Throughout his career, Howerd hid his potentially career-destroying homosexuality from both his audience and his mother, Edith. (Sexual acts between consenting males were illegal in England and Wales until 1967.) In 1958, he met sommelier Dennis Heymer at the Dorchester Hotel while dining with Sir John Mills; Howerd was 40 and Heymer was 28. Heymer became his lover as well as manager, and stayed with him for more than thirty years, until Howerd's death, with Heymer helping to revive Howerd's flagging career in the 1960s. However, the two had to remain discreet as Howerd feared being blackmailed if anyone beyond his immediate circle found out. The relationship was explored in 2008 in a drama for BBC Four, Rather You Than Me, starring David Walliams and Rafe Spall.

Backstage, Howerd was notoriously bold in his advances, and was known for his promiscuity. One of Howerd's former boyfriends was comic actor Lee Young who created the TV sitcom Whoops Baghdad (1973) for him. Howerd's uncomfortable relationship with his sexuality he once said to Cilla Black, "I wish to God I wasn't gay" as well as his depressive mental state, led him to seek resolution through a series of different methods. Heymer would often drop Howerd off on Friday at his psychiatrist, who would ply him with LSD over the weekend. This experience was later the subject of the March 2015 BBC Radio 4 drama Frankie Takes a Trip.

In his early career, Howerd suffered from a stutter, which caused him some distress, but which he turned to an advantage in developing his delivery style as a comic.

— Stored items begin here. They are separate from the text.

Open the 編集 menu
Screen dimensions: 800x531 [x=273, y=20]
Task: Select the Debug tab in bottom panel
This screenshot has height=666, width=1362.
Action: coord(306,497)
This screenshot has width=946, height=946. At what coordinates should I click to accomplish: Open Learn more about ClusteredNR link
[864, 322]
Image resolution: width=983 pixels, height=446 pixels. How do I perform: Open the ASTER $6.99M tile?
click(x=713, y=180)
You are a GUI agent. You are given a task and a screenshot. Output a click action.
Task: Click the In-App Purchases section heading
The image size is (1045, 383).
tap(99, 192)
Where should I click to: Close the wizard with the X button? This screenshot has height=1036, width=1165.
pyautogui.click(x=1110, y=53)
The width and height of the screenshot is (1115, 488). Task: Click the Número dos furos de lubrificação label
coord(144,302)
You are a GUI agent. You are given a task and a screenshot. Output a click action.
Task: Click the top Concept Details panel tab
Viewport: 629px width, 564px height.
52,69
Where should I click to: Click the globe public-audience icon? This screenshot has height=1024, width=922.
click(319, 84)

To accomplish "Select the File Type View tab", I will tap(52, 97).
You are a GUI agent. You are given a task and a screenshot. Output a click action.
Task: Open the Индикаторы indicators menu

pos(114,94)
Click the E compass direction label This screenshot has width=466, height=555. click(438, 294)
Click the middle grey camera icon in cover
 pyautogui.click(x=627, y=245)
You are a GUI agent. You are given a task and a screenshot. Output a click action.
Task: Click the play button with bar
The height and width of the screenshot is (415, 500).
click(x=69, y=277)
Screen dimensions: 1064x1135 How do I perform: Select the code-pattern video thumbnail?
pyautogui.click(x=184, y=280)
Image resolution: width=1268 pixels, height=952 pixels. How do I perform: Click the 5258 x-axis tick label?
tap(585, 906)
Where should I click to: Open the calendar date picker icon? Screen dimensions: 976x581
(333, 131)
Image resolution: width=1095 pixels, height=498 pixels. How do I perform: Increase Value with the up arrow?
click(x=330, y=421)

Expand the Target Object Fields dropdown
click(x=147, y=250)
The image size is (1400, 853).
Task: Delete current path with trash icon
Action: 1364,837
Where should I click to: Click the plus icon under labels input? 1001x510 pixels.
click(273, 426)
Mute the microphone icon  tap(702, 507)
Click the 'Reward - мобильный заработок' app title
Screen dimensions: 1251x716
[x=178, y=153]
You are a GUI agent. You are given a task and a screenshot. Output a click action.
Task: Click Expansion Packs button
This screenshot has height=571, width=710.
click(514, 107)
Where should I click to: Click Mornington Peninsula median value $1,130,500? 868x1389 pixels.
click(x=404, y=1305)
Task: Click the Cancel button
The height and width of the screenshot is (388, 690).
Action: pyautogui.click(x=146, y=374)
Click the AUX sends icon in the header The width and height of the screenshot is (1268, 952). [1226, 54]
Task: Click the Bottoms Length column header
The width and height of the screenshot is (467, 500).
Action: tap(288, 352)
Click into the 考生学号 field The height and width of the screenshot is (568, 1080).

For the last 20 years of Howerd's life, he and Heymer lived in Wavering Down, a house in the village of Cross, Somerset, under the Mendip Hills. After Howerd's death, Heymer curated Howerd's collection of memorabilia until his own death in 2009.

Death
Having contracted a virus during a Christmas trip to the Amazon in 1991, Howerd suffered respiratory problems at the beginning of April 1992 and was taken to a clinic in London's Harley Street, but was discharged at Easter. He collapsed and died of heart failure two weeks later, on the morning of 19 April 1992, aged 75. Two hours before he died, he was speaking on the telephone to his TV producer about new ideas for his next show.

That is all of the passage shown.